Amir Ohana may have to defend his right to select an interim candidate before the Supreme Court if Attorney General Mandelblit decides to fight.
By Batya Jerenberg, World Israel News
Justice Minister Amir Ohana announced Tuesday that he has chosen Deputy District Attorney Orly Ben Ari-Ginsberg as interim State Attorney, in defiance of a recent ruling by the attorney general that only he can pick the candidate for the important legal position.
In his statement to the media, Ohana said that Ben Ari-Ginsberg’s “rich experience in a variety of fields and especially in the criminal field, her vast knowledge and management tools – make her the most suitable candidate for the important role of acting State Attorney…
“I have no doubt that Orly will work to preserve everything worth preserving, and contribute to strengthening public confidence in this extremely important system,” he said.
The appointment is only for three months, since the special committee that would normally select a new state attorney cannot be formed in a transition government.

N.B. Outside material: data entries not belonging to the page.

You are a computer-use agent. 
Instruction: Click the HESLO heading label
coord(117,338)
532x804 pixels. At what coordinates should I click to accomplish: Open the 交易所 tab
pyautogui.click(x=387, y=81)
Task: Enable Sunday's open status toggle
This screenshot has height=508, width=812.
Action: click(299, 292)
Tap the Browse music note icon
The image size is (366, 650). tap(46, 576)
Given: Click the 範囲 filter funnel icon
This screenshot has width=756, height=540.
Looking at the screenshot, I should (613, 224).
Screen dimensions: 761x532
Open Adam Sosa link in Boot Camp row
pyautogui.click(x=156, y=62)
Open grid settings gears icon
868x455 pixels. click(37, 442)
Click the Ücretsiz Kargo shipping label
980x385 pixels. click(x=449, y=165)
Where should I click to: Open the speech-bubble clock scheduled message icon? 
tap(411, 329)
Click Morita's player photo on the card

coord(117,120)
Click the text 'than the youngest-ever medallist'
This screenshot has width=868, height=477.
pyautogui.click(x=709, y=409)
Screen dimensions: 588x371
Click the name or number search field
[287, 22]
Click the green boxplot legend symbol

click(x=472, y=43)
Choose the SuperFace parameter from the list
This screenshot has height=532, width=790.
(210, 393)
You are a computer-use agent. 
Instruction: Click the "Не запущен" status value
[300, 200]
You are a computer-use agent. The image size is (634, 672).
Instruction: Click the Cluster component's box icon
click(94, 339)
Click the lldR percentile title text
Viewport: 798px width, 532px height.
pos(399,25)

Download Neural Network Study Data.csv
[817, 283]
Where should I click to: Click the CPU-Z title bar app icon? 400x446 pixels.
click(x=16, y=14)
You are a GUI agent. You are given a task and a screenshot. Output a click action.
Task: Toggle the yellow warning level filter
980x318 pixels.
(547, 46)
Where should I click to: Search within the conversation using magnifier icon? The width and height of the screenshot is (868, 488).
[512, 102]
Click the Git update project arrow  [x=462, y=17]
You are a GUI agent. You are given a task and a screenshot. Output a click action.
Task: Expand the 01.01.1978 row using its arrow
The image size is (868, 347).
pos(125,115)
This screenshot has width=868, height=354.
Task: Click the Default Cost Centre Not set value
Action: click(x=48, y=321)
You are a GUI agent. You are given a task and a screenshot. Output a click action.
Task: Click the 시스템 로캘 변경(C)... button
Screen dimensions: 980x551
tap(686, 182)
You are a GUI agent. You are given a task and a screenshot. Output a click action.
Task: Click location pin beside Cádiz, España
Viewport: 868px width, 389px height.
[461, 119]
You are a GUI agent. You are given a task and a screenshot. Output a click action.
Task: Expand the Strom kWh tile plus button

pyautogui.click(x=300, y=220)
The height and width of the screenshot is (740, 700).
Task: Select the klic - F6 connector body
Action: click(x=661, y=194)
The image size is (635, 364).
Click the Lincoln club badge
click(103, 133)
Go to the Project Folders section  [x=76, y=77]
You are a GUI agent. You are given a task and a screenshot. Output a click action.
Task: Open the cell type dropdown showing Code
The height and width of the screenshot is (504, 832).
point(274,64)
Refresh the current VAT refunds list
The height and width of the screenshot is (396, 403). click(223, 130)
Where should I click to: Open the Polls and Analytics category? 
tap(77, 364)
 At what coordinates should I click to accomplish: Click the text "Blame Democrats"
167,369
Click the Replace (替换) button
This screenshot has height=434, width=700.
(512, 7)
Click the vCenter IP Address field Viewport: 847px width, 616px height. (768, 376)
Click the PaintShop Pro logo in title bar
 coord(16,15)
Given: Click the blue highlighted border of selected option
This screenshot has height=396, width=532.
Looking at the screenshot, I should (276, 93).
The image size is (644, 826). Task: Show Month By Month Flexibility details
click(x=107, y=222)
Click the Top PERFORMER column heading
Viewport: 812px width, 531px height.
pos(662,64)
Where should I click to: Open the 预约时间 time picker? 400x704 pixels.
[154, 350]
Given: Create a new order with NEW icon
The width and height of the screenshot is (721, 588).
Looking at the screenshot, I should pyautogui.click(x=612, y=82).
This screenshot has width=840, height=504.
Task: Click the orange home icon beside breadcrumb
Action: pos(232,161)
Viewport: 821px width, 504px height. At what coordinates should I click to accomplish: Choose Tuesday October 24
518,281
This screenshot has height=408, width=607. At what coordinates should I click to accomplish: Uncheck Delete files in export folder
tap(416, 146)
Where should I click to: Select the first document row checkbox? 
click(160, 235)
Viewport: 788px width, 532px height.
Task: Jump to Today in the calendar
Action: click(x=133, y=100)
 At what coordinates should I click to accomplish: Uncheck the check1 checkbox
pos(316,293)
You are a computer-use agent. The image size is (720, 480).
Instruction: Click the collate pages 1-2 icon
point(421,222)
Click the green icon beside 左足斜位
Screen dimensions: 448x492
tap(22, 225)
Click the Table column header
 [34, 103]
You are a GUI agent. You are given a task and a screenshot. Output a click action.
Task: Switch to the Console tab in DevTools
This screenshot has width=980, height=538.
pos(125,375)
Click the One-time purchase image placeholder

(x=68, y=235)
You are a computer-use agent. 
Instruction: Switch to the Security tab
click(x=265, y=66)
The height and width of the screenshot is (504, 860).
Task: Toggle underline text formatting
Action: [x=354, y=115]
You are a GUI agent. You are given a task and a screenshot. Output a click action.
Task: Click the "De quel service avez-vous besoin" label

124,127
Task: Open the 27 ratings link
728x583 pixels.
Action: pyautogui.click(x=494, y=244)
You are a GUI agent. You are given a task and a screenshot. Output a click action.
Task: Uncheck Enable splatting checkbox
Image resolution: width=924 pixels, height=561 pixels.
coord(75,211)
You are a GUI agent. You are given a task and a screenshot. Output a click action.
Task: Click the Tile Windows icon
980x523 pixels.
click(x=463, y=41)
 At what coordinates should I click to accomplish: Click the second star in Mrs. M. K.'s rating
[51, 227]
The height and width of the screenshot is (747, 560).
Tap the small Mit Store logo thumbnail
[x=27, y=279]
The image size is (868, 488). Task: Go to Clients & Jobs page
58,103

If needed, the appointment can be extended for a further three months. Ohana’s decision was made necessary by the resignation of Shai Nitzan from the position, which had been anticipated for months and finally took effect Monday.
Ohana is openly challenging Attorney General Avichai Mandelblit with his selection, as Mandelblit had said that it was his right to choose a substitute.
Mandelblit reacted on Tuesday to the nomination, saying it “went beyond the scope of reasonableness” for Ohana to appoint someone without his approval.
Of the five candidates originally named, including Ben Ari-Ginsberg, Mandelblit gave the green light only to one: Deputy State Attorney for Criminal Matters Shlomo Lemberger.
Ohana noted the relevant clause in the law regarding temporary government appointments to show the attorney general need not be consulted. The 1959 law says that “the minister in whose office the post exists may entrust another civil servant with the post in consultation with the Civil Service Commissioner.”
Mandelblit has reportedly said that if Ohana chose someone he felt was unacceptable, he may petition the High Court of Justice to rule on the issue.
Ohana’s position is backed by Prof. Robert Aumann, the 2005 winner of the Nobel Prize in Economics. He said that the separation of powers is being dangerously eroded by Mandelblit’s claim.
“Whoever heard of such a thing?” Aumann told Israel Hayom earlier this month. “He’s not only making himself the sole commentator on the law, now he’s also changing the law as he sees fit.”
Ohana may have another fight on his hands as well, since there is also a division of opinion whether the consultation required in the law was actually carried out.
Civil Service Commissioner Daniel Hershkowitz has said it was not fulfilled. The justice minister maintains that they held two meetings and several phone conversations regarding the candidates and the legal obligation had been fulfilled.